Crosswinds died down and looked "much more favorable," he said less than two hours before the scheduled blastoff.
NASA television showed the crew's five men and two women smiling as they boarded the shuttle in their bulky orange space suits, strapped into their seats and closed the hatch.
Liftoff was scheduled for 8:47 pm Saturday (0147 GMT Sunday). The shuttle must launch within a 10-minute window.
Buckingham said the shuttle's external tank had been filled with two million liters (528,000 gallons) of liquid hydrogen and oxygen.
Weather improved during the afternoon and evening, with crosswinds falling below limits set by the US space agency.
Officials were worried about cold, windy and cloudy weather on Saturday, two days after Discovery's launch was scrubbed at the last minute due to low-flying clouds.
Weather conditions were favorable, however, at two of the shuttle's three emergency landing sites in Europe -- Moron, Spain and Istres, France.
If Saturday's launch is scrubbed, the National Aeronautics and Space Administration will likely try late Sunday, with a 40 percent chance of favorable weather.
A Monday or Tuesday liftoff has a 40 or 60 percent chance, respectively, of launch-worthy weather.
Thursday's plan for the first night launch in four years was scrapped just minutes from ignition because a ceiling of low clouds posed a safety hazard.

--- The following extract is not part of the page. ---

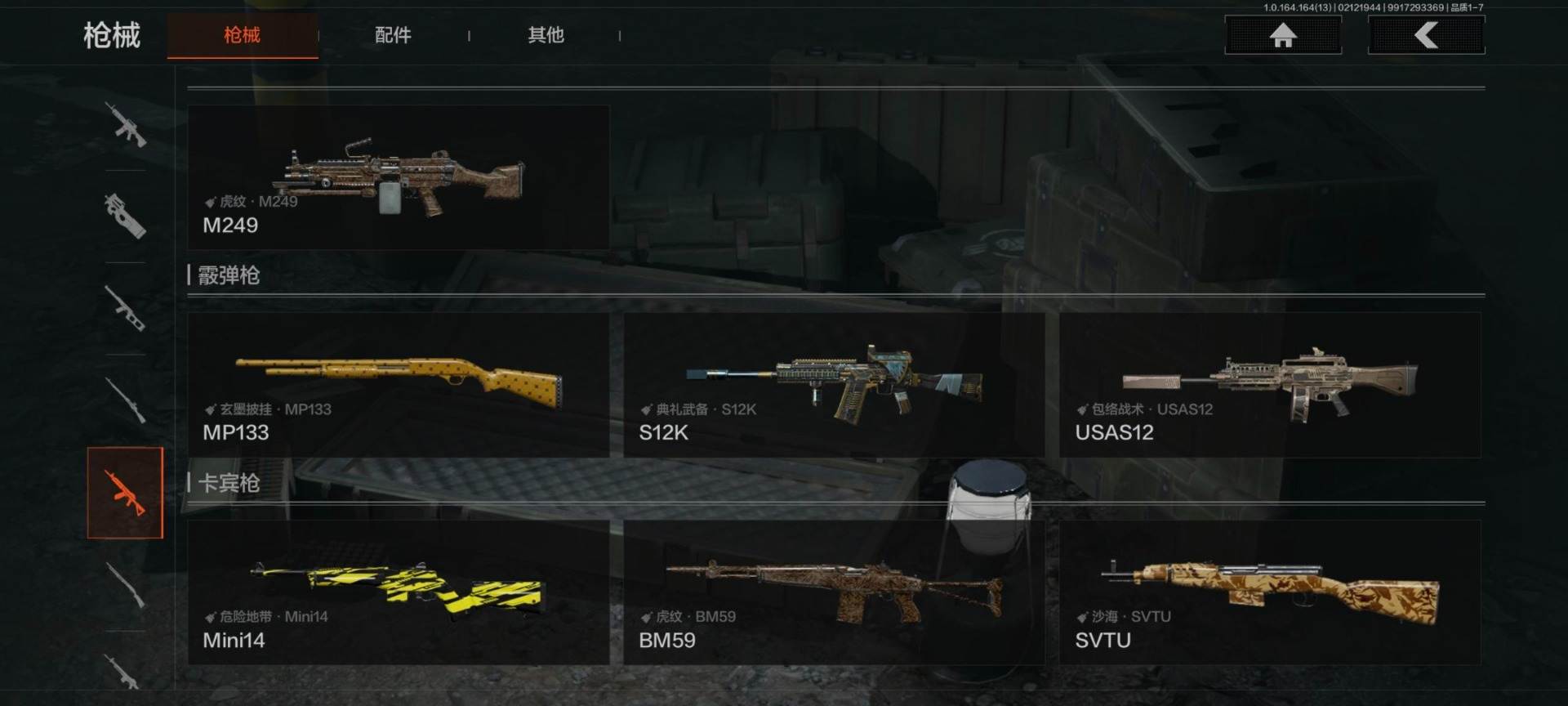1568x706 pixels.
Task: Open the Mini14 carbine card
Action: coord(399,592)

Low clouds would pose a visibility risk if the shuttle commander was forced to make an emergency.
The space agency has set a window for rescheduling the liftoff that lasts until December 26, but after December 17 it would have to reprogram the shuttle's computers to adjust to the date change at the end of the year.
After December 26, the Discovery mission would have to wait until mid-January for another chance at liftoff.

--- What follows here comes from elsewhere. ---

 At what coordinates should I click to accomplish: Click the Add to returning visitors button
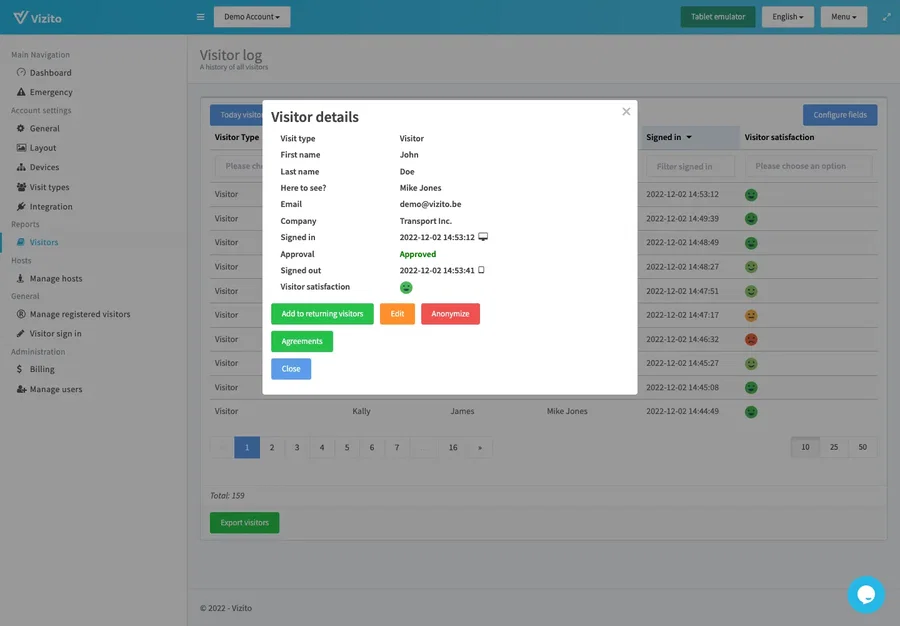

Discovery is set to take seven astronauts, including Sweden's first astronaut, on a 12-day mission to the International Space Station.
The astronauts are scheduled to rewire the station's orbiting laboratory and perform other tasks during what NASA has described as the most complex shuttle mission to date.
Crew members will wield robotic arms to install a new truss and get the station's power and thermal systems up and running.
If the launch proceeds as planned, it would be NASA's first night launch since a the Space Shuttle Endeavour in November 2002. Night launches were scrapped as a safety precaution after the February 2003 Columbia disaster.
The three shuttle launches following the Columbia tragedy -- in August 2005 and in July and September 2006 -- were scheduled during daylight hours so that ground and shuttle cameras could closely photograph the spacecraft's exterior tank in case pieces of thermal insulation or ice broke off during liftoff.
A piece of insulating foam damaged Columbia's heat shield shortly after launch, which caused the shuttle to disintegrate upon re-entry into Earth's atmosphere, killing all seven astronauts on board and grounding the shuttle program for more than two years.
Discovery's mission will be the third and final shuttle launch of the year.
NASA has planned 14 shuttle missions -- including this one -- through 2010 to finish building the International Space Station.
Construction on the station is years behind schedule, after long safety-related delays, and the US space agency is in a race to complete the ISS before its aging shuttle fleet is retired in 2010.
One of the astronauts aboard Discovery, American Sunita Williams, will stay behind on the space station.
She will replace German Thomas Reiter of the European Space Agency, who arrived at the space station in July and will return to Earth at the end of Discovery's mission.